By Camille Rasor | Arts & Life Editor
One look at Millie Bobby Brown and most are immediately reminded of scenes with Stranger Things’ Eleven lifting a car with the powers of her mind and tossing it to the side with a flick of the wrist. In her new role as Enola Holmes in the Netflix film by the same name released Wednesday, Brown has endeared us to a whole new character who is unconventional, outcast and headstrong, but in a completely different way.
Enola is raised in a progressive home during the late nineteenth century by her widowed mother played by the ever-captivating Helena Bonham Carter. Her older brothers, Mycroft and Sherlock, have moved away from home and don’t return until they hear of their mother’s disappearance on Enola’s 16th birthday.
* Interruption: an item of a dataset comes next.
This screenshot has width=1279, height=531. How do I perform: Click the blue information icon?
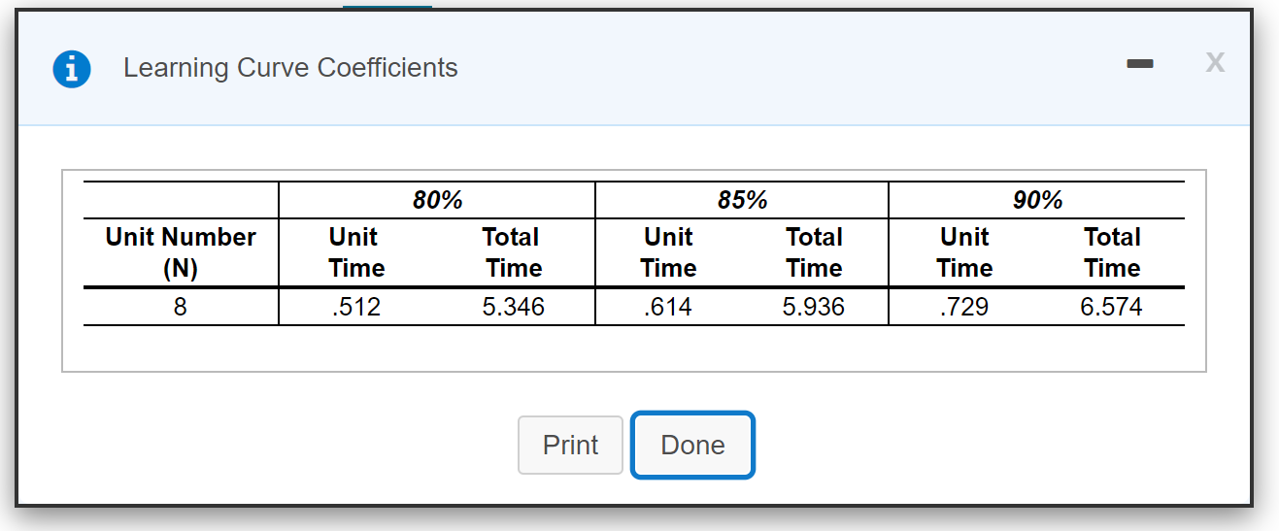coord(72,69)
Enola soon learns that Mycroft, who is her legal guardian, disapproves of her carefree upbringing, and he intends to send her to a finishing school to learn to be a proper lady. Enola wants no part of this traditional life and disguises herself, runs away and learns that she is quite a sleuth like her brother Sherlock.
From the first scene, Brown breaks the fourth wall as a mode of narrative exposition, and in doing so she helps the audience easily understand the plot (chocked full of twists and turns as any good Holmes movie should be) while giving Brown a chance to develop her lively, curious, sometimes-sarcastic character.
Enola finds comfort in her reunion with her older brother, Sherlock, who is portrayed much differently from recent screen adaptations. This Sherlock struggles with his responsibility in Enola’s life as a much older brother, and he is not completely out of touch with society as other portrayals make him seem.
Though at the beginning of the film, Sherlock cautions Enola against “unnecessary” displays of emotion, in the end, he softens. Also, it is Enola’s emotional intelligence that keeps her a few steps ahead of her brothers who are looking for both her and their mother.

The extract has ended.